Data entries
%%

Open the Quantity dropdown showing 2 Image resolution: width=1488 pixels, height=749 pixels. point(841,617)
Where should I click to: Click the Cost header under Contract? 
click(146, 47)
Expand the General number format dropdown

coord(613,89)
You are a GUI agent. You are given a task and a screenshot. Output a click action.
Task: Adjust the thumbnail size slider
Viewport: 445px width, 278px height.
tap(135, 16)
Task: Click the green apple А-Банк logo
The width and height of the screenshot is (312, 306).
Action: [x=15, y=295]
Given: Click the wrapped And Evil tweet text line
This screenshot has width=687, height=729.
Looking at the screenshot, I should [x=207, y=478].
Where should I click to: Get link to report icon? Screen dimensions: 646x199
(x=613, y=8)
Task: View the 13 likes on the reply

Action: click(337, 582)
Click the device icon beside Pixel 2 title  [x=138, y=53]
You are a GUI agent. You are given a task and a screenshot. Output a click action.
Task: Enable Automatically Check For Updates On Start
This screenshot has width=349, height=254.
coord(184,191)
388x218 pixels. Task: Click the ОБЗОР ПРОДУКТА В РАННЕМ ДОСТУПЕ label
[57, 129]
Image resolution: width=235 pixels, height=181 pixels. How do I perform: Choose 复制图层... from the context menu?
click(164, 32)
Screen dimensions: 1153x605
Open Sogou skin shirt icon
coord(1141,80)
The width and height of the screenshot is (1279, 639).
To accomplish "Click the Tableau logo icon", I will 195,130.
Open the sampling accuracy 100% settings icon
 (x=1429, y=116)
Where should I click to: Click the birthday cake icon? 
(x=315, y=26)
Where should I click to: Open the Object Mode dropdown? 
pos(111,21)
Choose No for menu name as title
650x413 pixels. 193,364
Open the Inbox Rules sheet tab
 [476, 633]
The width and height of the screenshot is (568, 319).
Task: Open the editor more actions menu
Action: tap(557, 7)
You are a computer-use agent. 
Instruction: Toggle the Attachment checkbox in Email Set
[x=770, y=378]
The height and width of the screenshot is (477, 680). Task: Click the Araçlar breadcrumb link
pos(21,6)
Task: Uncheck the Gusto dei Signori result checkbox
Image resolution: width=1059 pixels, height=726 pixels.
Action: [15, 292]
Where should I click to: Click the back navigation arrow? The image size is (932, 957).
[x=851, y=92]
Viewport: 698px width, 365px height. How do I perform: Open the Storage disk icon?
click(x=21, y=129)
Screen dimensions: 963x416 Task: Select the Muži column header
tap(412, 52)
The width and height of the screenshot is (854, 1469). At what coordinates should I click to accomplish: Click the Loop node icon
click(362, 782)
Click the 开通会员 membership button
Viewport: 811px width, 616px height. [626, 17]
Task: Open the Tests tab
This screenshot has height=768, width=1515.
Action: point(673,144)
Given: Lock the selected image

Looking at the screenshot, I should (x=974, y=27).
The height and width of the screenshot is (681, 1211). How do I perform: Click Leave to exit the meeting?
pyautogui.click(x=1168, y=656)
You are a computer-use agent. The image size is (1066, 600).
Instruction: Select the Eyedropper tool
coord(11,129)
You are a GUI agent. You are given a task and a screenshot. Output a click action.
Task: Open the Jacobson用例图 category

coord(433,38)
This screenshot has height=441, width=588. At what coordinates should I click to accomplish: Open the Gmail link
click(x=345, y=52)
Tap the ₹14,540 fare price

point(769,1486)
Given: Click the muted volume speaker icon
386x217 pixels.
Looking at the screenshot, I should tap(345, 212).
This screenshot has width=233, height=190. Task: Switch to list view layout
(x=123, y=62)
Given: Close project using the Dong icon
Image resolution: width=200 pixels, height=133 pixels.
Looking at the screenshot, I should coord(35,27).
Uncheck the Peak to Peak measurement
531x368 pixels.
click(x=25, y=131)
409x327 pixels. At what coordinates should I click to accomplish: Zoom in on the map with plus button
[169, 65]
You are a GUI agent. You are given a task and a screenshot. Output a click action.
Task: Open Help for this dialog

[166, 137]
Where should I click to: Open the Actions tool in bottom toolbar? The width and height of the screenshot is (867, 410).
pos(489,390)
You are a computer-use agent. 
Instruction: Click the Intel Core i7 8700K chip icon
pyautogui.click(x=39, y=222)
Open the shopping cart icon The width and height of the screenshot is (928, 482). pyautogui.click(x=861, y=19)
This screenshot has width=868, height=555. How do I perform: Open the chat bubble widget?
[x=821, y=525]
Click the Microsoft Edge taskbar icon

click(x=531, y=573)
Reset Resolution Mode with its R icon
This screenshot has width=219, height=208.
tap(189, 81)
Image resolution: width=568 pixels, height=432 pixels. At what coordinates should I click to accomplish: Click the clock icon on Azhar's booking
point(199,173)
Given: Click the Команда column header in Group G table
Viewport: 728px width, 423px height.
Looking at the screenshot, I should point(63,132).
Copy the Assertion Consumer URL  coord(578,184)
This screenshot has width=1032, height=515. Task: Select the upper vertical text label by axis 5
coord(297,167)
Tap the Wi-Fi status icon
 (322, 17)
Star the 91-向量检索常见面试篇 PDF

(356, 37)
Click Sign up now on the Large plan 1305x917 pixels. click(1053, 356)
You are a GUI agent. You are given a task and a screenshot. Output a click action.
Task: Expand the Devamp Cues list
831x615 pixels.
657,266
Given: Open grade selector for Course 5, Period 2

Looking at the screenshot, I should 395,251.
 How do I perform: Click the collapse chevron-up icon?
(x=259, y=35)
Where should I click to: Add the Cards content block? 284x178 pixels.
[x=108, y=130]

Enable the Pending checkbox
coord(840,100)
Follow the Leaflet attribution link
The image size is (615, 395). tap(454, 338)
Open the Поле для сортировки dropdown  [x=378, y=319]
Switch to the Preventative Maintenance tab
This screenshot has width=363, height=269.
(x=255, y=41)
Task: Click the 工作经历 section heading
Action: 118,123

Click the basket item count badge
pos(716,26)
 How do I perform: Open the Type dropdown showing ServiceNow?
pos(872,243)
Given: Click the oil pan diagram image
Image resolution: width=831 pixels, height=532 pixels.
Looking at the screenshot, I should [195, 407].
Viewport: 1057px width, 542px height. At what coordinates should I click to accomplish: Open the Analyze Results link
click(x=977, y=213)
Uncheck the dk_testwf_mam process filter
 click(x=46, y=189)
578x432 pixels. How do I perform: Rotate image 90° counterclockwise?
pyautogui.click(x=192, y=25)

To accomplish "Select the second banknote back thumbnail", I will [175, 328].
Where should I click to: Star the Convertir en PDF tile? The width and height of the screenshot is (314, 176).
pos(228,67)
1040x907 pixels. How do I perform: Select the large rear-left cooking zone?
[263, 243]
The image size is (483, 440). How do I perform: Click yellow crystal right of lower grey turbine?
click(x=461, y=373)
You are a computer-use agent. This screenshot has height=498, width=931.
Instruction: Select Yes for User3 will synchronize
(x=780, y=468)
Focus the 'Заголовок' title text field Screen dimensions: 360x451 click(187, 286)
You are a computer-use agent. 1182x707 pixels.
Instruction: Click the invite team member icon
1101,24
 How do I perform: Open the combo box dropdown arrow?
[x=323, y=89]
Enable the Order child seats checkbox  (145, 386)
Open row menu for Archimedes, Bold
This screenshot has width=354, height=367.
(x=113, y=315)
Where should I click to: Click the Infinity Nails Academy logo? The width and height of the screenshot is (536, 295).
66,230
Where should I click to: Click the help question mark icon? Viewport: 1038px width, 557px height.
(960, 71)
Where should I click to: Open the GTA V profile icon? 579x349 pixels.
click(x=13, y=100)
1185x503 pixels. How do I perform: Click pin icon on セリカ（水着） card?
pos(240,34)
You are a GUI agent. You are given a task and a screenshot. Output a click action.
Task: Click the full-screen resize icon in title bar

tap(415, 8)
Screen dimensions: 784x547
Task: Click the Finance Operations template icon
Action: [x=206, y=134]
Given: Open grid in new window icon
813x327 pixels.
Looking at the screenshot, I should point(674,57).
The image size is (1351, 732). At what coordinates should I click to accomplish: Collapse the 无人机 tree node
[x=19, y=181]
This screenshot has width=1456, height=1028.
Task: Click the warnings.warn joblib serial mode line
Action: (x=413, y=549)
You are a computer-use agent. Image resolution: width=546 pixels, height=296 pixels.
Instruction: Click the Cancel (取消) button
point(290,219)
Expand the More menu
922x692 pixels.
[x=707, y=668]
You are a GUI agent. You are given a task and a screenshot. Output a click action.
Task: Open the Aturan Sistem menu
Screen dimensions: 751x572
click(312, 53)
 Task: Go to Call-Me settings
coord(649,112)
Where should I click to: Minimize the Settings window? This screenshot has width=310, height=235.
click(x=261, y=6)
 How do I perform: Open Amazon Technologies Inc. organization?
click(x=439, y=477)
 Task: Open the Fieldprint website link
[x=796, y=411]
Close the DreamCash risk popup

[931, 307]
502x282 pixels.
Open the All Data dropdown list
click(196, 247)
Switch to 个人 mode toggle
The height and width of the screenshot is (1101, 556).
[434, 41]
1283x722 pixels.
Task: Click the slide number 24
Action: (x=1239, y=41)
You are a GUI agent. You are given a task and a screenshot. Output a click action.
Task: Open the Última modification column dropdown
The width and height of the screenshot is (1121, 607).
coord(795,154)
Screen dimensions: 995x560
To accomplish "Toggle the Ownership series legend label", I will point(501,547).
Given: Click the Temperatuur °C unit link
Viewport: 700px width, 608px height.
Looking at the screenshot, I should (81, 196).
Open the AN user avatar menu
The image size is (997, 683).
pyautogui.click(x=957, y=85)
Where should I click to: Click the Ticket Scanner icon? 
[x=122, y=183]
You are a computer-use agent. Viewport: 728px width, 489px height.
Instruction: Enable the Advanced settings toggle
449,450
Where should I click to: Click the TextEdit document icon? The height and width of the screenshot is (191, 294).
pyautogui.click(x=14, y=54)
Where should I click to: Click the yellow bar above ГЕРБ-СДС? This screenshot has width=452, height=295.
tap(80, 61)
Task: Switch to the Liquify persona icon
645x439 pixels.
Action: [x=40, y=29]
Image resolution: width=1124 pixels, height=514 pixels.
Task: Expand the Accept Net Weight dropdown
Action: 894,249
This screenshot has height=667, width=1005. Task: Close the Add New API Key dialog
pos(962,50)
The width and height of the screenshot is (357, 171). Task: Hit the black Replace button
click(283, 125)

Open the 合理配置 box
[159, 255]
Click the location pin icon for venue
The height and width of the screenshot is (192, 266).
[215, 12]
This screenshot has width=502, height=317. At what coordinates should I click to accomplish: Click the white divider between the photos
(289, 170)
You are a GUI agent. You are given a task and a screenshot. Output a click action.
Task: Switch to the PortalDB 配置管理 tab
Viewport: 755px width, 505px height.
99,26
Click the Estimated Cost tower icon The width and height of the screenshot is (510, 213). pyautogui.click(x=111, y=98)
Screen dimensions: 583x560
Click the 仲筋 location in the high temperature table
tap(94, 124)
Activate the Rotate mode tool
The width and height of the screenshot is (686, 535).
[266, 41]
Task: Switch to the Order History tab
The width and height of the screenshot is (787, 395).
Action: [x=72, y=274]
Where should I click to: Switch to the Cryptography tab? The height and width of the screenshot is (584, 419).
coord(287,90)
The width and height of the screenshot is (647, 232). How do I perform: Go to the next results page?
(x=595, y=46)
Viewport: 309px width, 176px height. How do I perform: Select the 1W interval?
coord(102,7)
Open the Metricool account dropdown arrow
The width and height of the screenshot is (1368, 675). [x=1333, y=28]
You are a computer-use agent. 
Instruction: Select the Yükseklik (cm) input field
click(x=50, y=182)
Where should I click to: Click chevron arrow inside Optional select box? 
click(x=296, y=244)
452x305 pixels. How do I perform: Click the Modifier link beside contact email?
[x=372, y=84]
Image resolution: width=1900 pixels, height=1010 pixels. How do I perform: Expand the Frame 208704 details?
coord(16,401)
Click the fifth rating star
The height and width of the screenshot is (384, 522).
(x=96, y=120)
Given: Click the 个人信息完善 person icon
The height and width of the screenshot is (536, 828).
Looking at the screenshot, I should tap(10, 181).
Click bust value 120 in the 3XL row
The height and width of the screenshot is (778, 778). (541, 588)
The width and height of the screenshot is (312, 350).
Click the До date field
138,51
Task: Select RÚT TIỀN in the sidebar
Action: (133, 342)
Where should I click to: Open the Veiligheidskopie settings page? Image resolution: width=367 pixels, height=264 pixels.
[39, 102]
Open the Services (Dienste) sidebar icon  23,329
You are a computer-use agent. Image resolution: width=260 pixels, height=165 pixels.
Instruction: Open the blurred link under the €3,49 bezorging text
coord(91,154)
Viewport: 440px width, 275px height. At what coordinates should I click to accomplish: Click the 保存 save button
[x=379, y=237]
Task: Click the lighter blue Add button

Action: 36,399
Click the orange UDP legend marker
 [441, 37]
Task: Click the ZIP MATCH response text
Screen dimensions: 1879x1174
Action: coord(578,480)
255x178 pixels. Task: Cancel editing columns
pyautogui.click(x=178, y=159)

%%

■ Your goal
Lines that contain "thumbnail" are the result; find them in the entries above and copy each one.

■ Response
Task: Adjust the thumbnail size slider
To accomplish "Select the second banknote back thumbnail", I will [175, 328].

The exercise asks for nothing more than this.